La donna è stata fermata nella casa della famiglia adottiva a Joinville, nello Stato di Santa Catarina. Quando gli agenti si sono presentati alla porta, la madre adottiva, che per oltre un anno aveva conosciuto Amanda con il nome di Gabriele, non avrebbe creduto alle proprie orecchie: «Deve esserci un errore». La risposta degli investigatori è stata altrettanto diretta: «Amanda, lo show è finito».
La voce camuffata e la scoperta della verità
Per oltre un anno Oliveira sarebbe riuscita a nascondere la propria età anche attraverso la voce, fingendosi una ragazzina. Quando gli agenti l’hanno identificata, avrebbe abbandonato la recita e risposto con il proprio tono adulto: «Devo venire con voi?».
La donna è stata quindi processata e condannata nello Stato di Santa Catarina. Per il reato di frode la pena è stata fissata in un anno, sei mesi e dieci giorni di reclusione, mentre per la falsa identità la condanna è stata di quattro mesi e 18 giorni di detenzione. Altre accuse per presunte frodi sarebbero inoltre arrivate dallo Stato del Paraná.
La famiglia adottiva e i sospetti
Secondo quanto riportato, Oliveira aveva convinto la coppia che l’aveva accolta a non procedere con un’adozione formale. La donna avrebbe raccontato di essere in fuga da un padre violento e che la documentazione avrebbe potuto permettergli di rintracciarla.
La storia ha iniziato però a insospettire un parente della famiglia adottiva. Dopo alcuni mesi, alcune ricerche online avrebbero permesso di risalire alla vera identità della presunta bambina. A quel punto è stata informata la polizia, che è intervenuta nell’abitazione.
«Non volevo truffare nessuno»
Oliveira ha ammesso di essersi spacciata per una bambina, ma attraverso il suo avvocato Lucio Sousa ha negato di aver commesso una frode a scopo economico. Secondo la difesa, la donna avrebbe vissuto per anni in condizioni di vulnerabilità e avrebbe trascorso anche periodi in strada.
«Si è inventata un’identità, era il modo per sopravvivere», ha sostenuto il legale, aggiungendo che non avrebbe rubato né ottenuto benefici finanziari attraverso la sua condotta.

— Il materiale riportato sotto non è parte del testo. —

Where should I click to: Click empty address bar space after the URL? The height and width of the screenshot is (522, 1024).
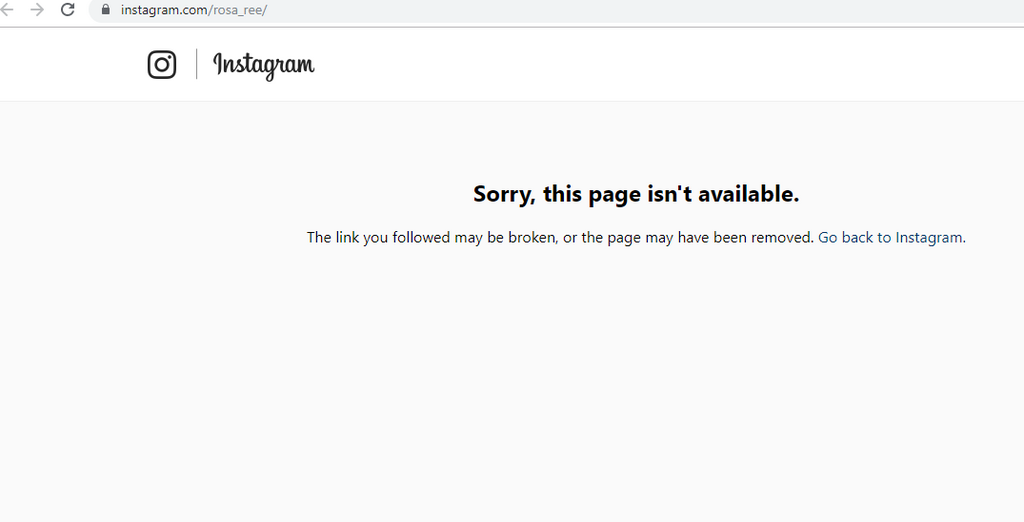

Secondo i documenti depositati in tribunale, la donna avrebbe spiegato di non aver avuto intenzione di truffare nessuno: «Ho mentito e ingannato persone, ma non volevo truffare nessuno. C’era un vuoto in me, un bisogno di affetto».
Una storia già ripetuta in passato
Non sarebbe stata la prima volta che Oliveira si presentava come una bambina. In precedenza avrebbe adottato più volte la stessa identità fittizia e, quando la situazione rischiava di essere scoperta, sarebbe sparita per poi riproporre altrove lo stesso copione.
Nel procedimento giudiziario, i legali hanno inoltre chiesto una perizia psichiatrica. Secondo quanto riferito dalla legale Sarita de Paiva, la donna sarebbe alla ricerca di attenzione: «Mi ha detto che se si presentasse come una donna la gente non si preoccuperebbe di lei».